[SPARK-43514] Unexpected NullPointerException or IllegalArgumentException inside UDFs of ML features caused by certain SQL functions - ASF JIRA

XML

Word

Printable

JSON

Details

Type: Bug
Status: Open
Priority: Major
Resolution: Unresolved
Affects Version/s: 3.3.2, 3.4.0
Fix Version/s: None
Component/s: ML, SQL
Labels:
- ml
- sql
Environment:

Scala version: 2.12.17

Test examples were executed inside Zeppelin 0.10.1 with Spark 3.4.0.

Spark 3.3.2 deployed on cluster was used to check the issue on real data.

Language:
- scala

Description

We designed a function that joins two DFs on common column with some similarity. All next code will be on Scala 2.12.

I've added show calls for demonstration purposes.

import org.apache.spark.ml.Pipeline
import org.apache.spark.ml.feature.{HashingTF, MinHashLSH, NGram, RegexTokenizer, MinHashLSHModel}
import org.apache.spark.sql.{DataFrame, Column}

/**
 * Joins two dataframes on a string column using LSH algorithm for similarity computation.
 *
 * The output dataframe has three columns:
 *
 *   - `datasetA`, data from the left dataframe.
 *   - `datasetB`, data from the right dataframe.
 *   - `distance`, abstract distance between values of `joinColumn` from datasets;
 *     the lower `distance` value, the more similar `joinColumn` values are.
 */
def similarityJoin(
  leftDf: DataFrame,
  rightDf: DataFrame,
  joinColumn: String,
  threshold: Double = 0.8,
): DataFrame = {
  leftDf.show(false)
  rightDf.show(false)

  val pipeline = new Pipeline().setStages(Array(
    new RegexTokenizer()
      .setPattern("")
      .setMinTokenLength(1)
      .setInputCol(joinColumn)
      .setOutputCol("tokens"),
    new NGram().setN(3).setInputCol("tokens").setOutputCol("ngrams"),
    new HashingTF().setInputCol("ngrams").setOutputCol("vectors"),
    new MinHashLSH().setInputCol("vectors").setOutputCol("lsh"),
  ))

  val model = pipeline.fit(leftDf)

  val storedHashed = model.transform(leftDf)
  val landedHashed = model.transform(rightDf)

  def columnMapper(dsName: String)(c: String): Column = col(s"$dsName.$c") as c

  val result = model
    .stages
    .last
    .asInstanceOf[MinHashLSHModel]
    .approxSimilarityJoin(storedHashed, landedHashed, threshold, "distance")
    .withColumn("datasetA", struct(leftDf.columns.map(columnMapper("datasetA")).toSeq: _*))
    .withColumn("datasetB", struct(rightDf.columns.map(columnMapper("datasetB")).toSeq: _*))

  result.show(false)

  result
}

Now consider such simple example:

val inputDF1 = Seq("", null).toDF("name").filter(length($"name") > 2) as "df1"
val inputDF2 = Seq("", null).toDF("name").filter(length($"name") > 2) as "df2"

similarityJoin(inputDF1, inputDF2, "name", 0.6)

This example runs with no errors and outputs 3 empty DFs.

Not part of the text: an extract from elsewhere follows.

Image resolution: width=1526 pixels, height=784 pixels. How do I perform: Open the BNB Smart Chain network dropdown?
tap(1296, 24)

Let's add distinct method to one data frame:

val inputDF1 = Seq("", null).toDF("name").distinct().filter(length($"name") > 2) as "df1"
val inputDF2 = Seq("", null).toDF("name").filter(length($"name") > 2) as "df2"

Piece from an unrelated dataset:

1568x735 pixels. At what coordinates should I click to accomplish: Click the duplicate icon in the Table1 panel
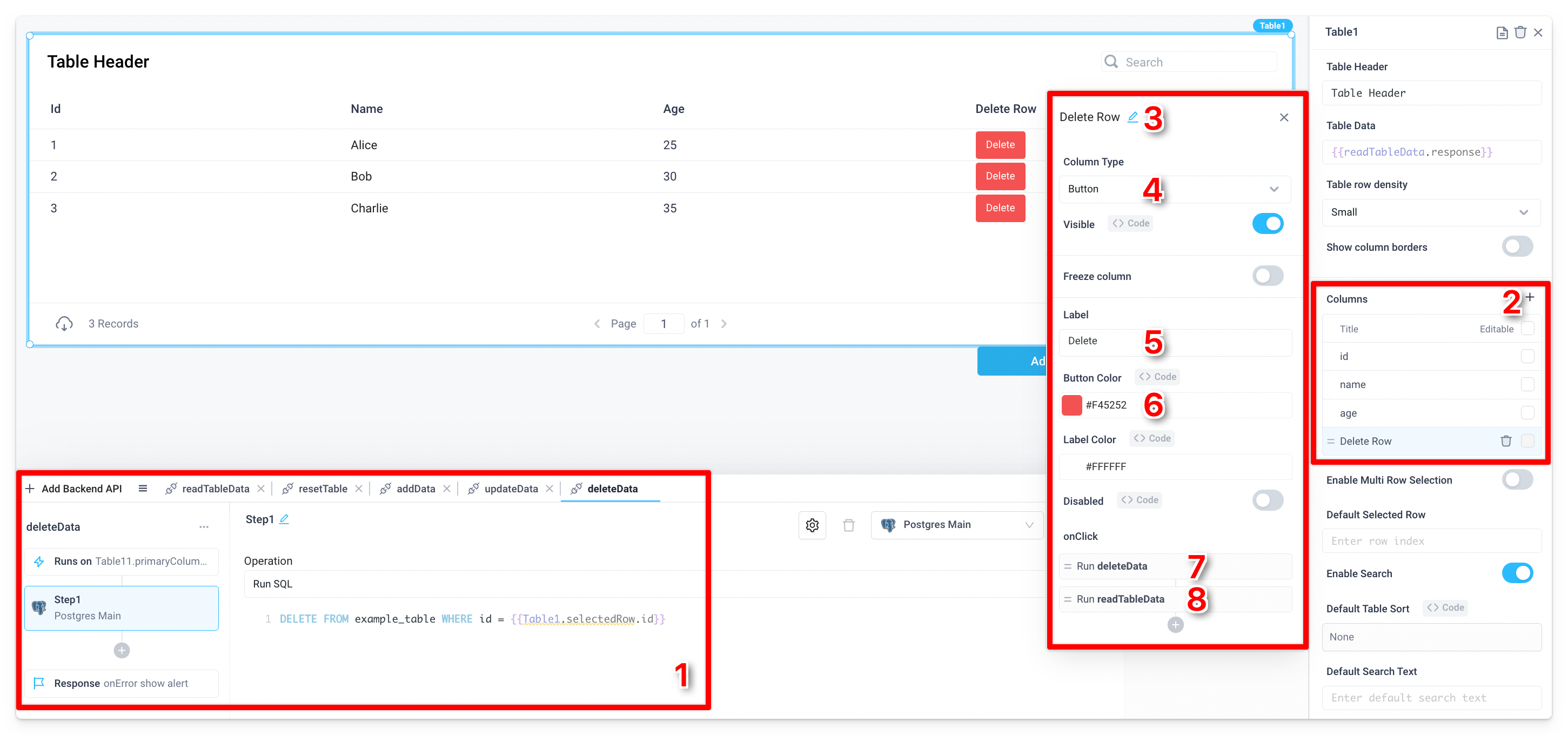click(1501, 32)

similarityJoin(inputDF1, inputDF2, "name", 0.6)

This example outputs two empty DFs and then fails at result.show(false). Error:

org.apache.spark.SparkException: [FAILED_EXECUTE_UDF] Failed to execute user defined function (LSHModel$$Lambda$3769/0x0000000101804840: (struct<type:tinyint,size:int,indices:array<int>,values:array<double>>) => array<struct<type:tinyint,size:int,indices:array<int>,values:array<double>>>).
  ... many elided
Caused by: java.lang.IllegalArgumentException: requirement failed: Must have at least 1 non zero entry.
  at scala.Predef$.require(Predef.scala:281)
  at org.apache.spark.ml.feature.MinHashLSHModel.hashFunction(MinHashLSH.scala:61)
  at org.apache.spark.ml.feature.LSHModel.$anonfun$transform$1(LSH.scala:99)
  ... many more

Now let's take a look on the example which is close to our application code. Define some helper functions:

import org.apache.spark.sql.functions._


def process1(df: DataFrame): Unit = {
    val companies = df.select($"id", $"name")

    val directors = df
            .select(explode($"directors"))
            .select($"col.name", $"col.id")
            .dropDuplicates("id")

    val toBeMatched1 = companies
            .filter(length($"name") > 2)
            .select(
                $"name",
                $"id" as "sourceLegalEntityId",
            )

    val toBeMatched2 = directors
            .filter(length($"name") > 2)
            .select(
                $"name",
                $"id" as "directorId",
            )

    similarityJoin(toBeMatched1, toBeMatched2, "name", 0.6)
}

def process2(df: DataFrame): Unit = {
    def process_financials(column: Column): Column = {
        transform(
            column,
            x => x.withField("date", to_timestamp(x("date"), "dd MMM yyyy")),
        )
    }

    val companies = df.select(
        $"id",
        $"name",
        struct(
            process_financials($"financials.balanceSheet") as "balanceSheet",
            process_financials($"financials.capitalAndReserves") as "capitalAndReserves",
        ) as "financials",
    )

    val directors = df
            .select(explode($"directors"))
            .select($"col.name", $"col.id")
            .dropDuplicates("id")

    val toBeMatched1 = companies
            .filter(length($"name") > 2)
            .select(
                $"name",
                $"id" as "sourceLegalEntityId",
            )

    val toBeMatched2 = directors
            .filter(length($"name") > 2)
            .select(
                $"name",
                $"id" as "directorId",
            )

    similarityJoin(toBeMatched1, toBeMatched2, "name", 0.6)
}

Function process2 does the same job as process1, but also does some transforms on financials column before executing similarity join.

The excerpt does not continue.